Element and text location data:
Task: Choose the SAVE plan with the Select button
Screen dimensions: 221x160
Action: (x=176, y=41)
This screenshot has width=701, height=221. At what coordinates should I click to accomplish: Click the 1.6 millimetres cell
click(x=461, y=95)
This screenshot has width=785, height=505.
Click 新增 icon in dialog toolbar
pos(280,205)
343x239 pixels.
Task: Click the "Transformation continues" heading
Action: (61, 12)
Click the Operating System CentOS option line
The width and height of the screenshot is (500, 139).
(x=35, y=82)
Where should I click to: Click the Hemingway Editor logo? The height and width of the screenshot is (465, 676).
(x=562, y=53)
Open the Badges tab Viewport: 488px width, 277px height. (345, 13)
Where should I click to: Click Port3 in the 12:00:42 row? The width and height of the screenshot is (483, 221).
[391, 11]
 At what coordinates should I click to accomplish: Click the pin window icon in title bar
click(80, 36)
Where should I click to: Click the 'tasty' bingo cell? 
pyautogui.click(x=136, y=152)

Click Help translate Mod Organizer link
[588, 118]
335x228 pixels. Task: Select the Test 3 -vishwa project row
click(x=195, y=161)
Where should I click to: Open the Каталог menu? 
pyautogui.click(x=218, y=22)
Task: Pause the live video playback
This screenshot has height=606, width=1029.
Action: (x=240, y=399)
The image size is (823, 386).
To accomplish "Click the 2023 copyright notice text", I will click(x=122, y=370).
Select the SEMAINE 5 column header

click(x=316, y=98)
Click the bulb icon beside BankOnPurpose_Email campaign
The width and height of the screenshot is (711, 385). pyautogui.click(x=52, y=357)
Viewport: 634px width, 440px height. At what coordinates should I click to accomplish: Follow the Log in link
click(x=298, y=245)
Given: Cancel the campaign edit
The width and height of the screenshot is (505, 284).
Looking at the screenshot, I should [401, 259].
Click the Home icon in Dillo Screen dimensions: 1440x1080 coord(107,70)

WHAT TO PRODUCE: Reproduce the records verbatim, starting with their first line and stopping after the line that contains "Action: (x=240, y=399)".

RESULT OF THE EXERCISE:
Task: Choose the SAVE plan with the Select button
Screen dimensions: 221x160
Action: (x=176, y=41)
This screenshot has width=701, height=221. At what coordinates should I click to accomplish: Click the 1.6 millimetres cell
click(x=461, y=95)
This screenshot has width=785, height=505.
Click 新增 icon in dialog toolbar
pos(280,205)
343x239 pixels.
Task: Click the "Transformation continues" heading
Action: (61, 12)
Click the Operating System CentOS option line
The width and height of the screenshot is (500, 139).
(x=35, y=82)
Where should I click to: Click the Hemingway Editor logo? The height and width of the screenshot is (465, 676).
(x=562, y=53)
Open the Badges tab Viewport: 488px width, 277px height. (345, 13)
Where should I click to: Click Port3 in the 12:00:42 row? The width and height of the screenshot is (483, 221).
[391, 11]
 At what coordinates should I click to accomplish: Click the pin window icon in title bar
click(80, 36)
Where should I click to: Click the 'tasty' bingo cell? 
pyautogui.click(x=136, y=152)

Click Help translate Mod Organizer link
[588, 118]
335x228 pixels. Task: Select the Test 3 -vishwa project row
click(x=195, y=161)
Where should I click to: Open the Каталог menu? 
pyautogui.click(x=218, y=22)
Task: Pause the live video playback
This screenshot has height=606, width=1029.
Action: (x=240, y=399)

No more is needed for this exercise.